▶ [Selected text]

Content starts

A bill that would allow terminally ill Californians to end their lives with the help of physician-prescribed medication is one step closer to becoming a law.

The “End of Life Option Act,” authored by state Sens. Bill Monning (D-Carmel) and Lois Wolk (D-Davis), would allow mentally competent adults in the final stages of life to request the medication from a doctor, and self-administer it to end their lives. The bill passed out of the Senate June 4 on a 23-14 vote and is awaiting referral to two committees in the state Assembly.

“We were very pleased that our majority voted for it,” Monning said.

The bill’s current language requires that individuals be mentally competent adults with a terminal illness and have six months or less to live in order to receive and self-administer the life-ending medication. To get the drugs, they’d be required to make two oral requests to a physician 15 days apart. They’d also need to make one written request with two witnesses before the prescription could be written. Doctors would be required to discussed alternatives such as pain management and hospice care. Once they receive the medication, only the patients are allowed to administer it to themselves.

If the bill passes the Assembly, California will join other states with similar laws, including Washington, Montana, New Mexico, Vermont, and Oregon. According to George Eighmey, vice president of the Death With Dignity Center, one of the national organizations that worked with Monning and Wolk to craft the bill, the proposed legislation is closely modeled after Oregon’s aid-in-dying law.

Eighmey said several lessons were learned from the passage of Oregon’s law in 1994, particularly the importance of educating the public, particularly health-care workers, about the issue.

“We probably waited a little too long in Oregon to educate the public and the stakeholders,” he said. “The people who are going to be implementing this law need to know about it. We have to reach out.”

Content ends

▶ [Task description] Pick up the article on California's End of Life Option Act after its final quoted remark and continue it.

▶ [Source data]

Content starts

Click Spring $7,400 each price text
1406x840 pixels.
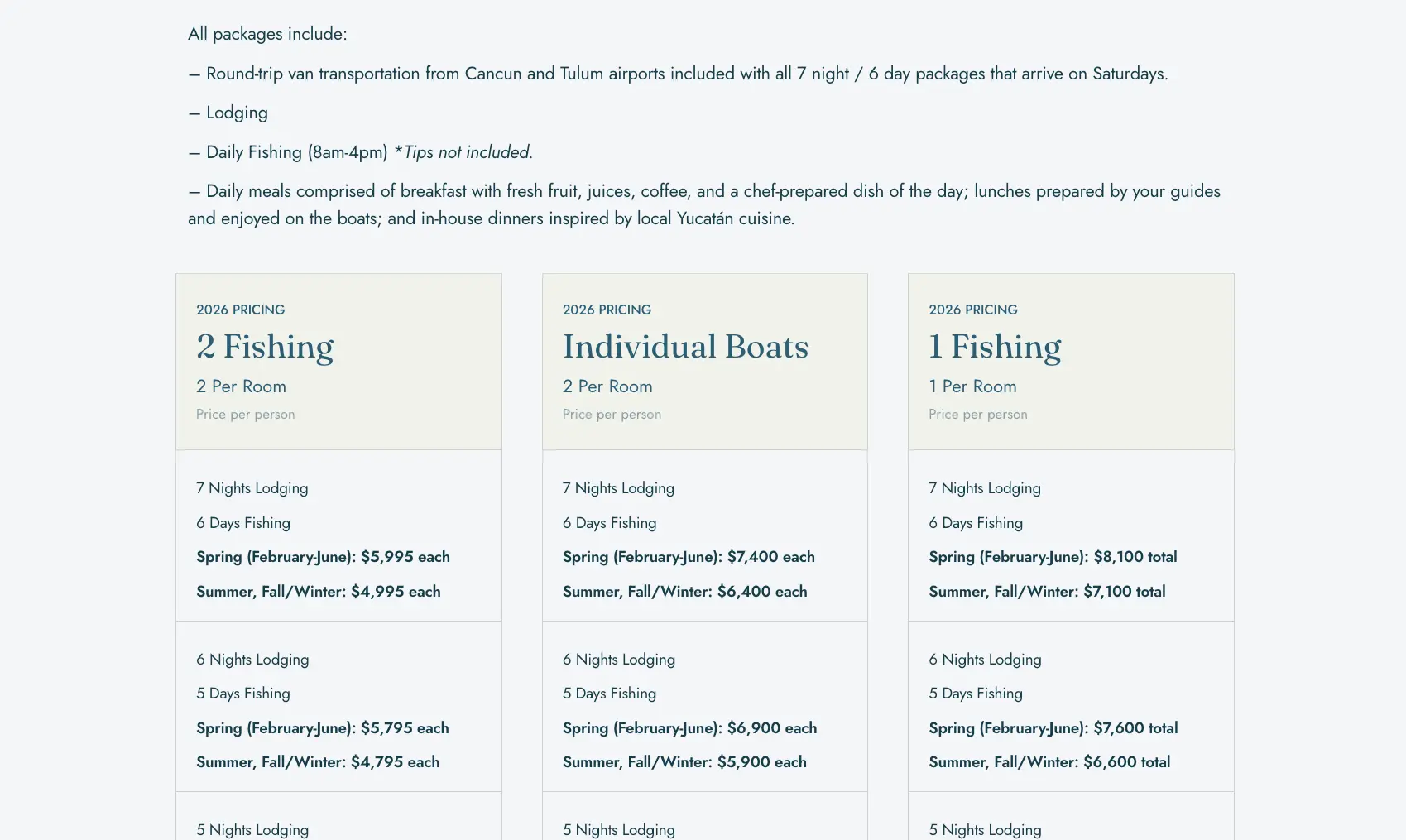[x=689, y=557]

Content ends

▶ [Response area]
The state of Oregon played a pivotal role in the story of former California resident Brittany Maynard. Maynard, 29, was diagnosed with terminal brain cancer, traveled to Portland, became an Oregon resident, and ended her life on Nov. 1, 2014. Maynard’s story was a major catalyst for the California bill’s creation and made the issue personal for those who followed it, according to Eighmey.

“Personal stories are very impactful,” he said. “You can argue theoretically all you want, but it’s different when you see how it affects your family and friends.”

Monning noted that California lawmakers and the general public changed the way they thought about the issue, adding that many have experienced tough end-of-life decisions faced by friends of loved ones.

“There’s a shifting consciousness about patient rights and patient autonomy,” he said.

According to Monning, the bill needs to go before the Assembly health and judiciary committees respectively. He wouldn’t predict if the bill would pass but said it had strong coauthors in the Assembly.

“It’s really going to boil down to a personal choice of the legislators and how they feel about end-of-life issues,” he said.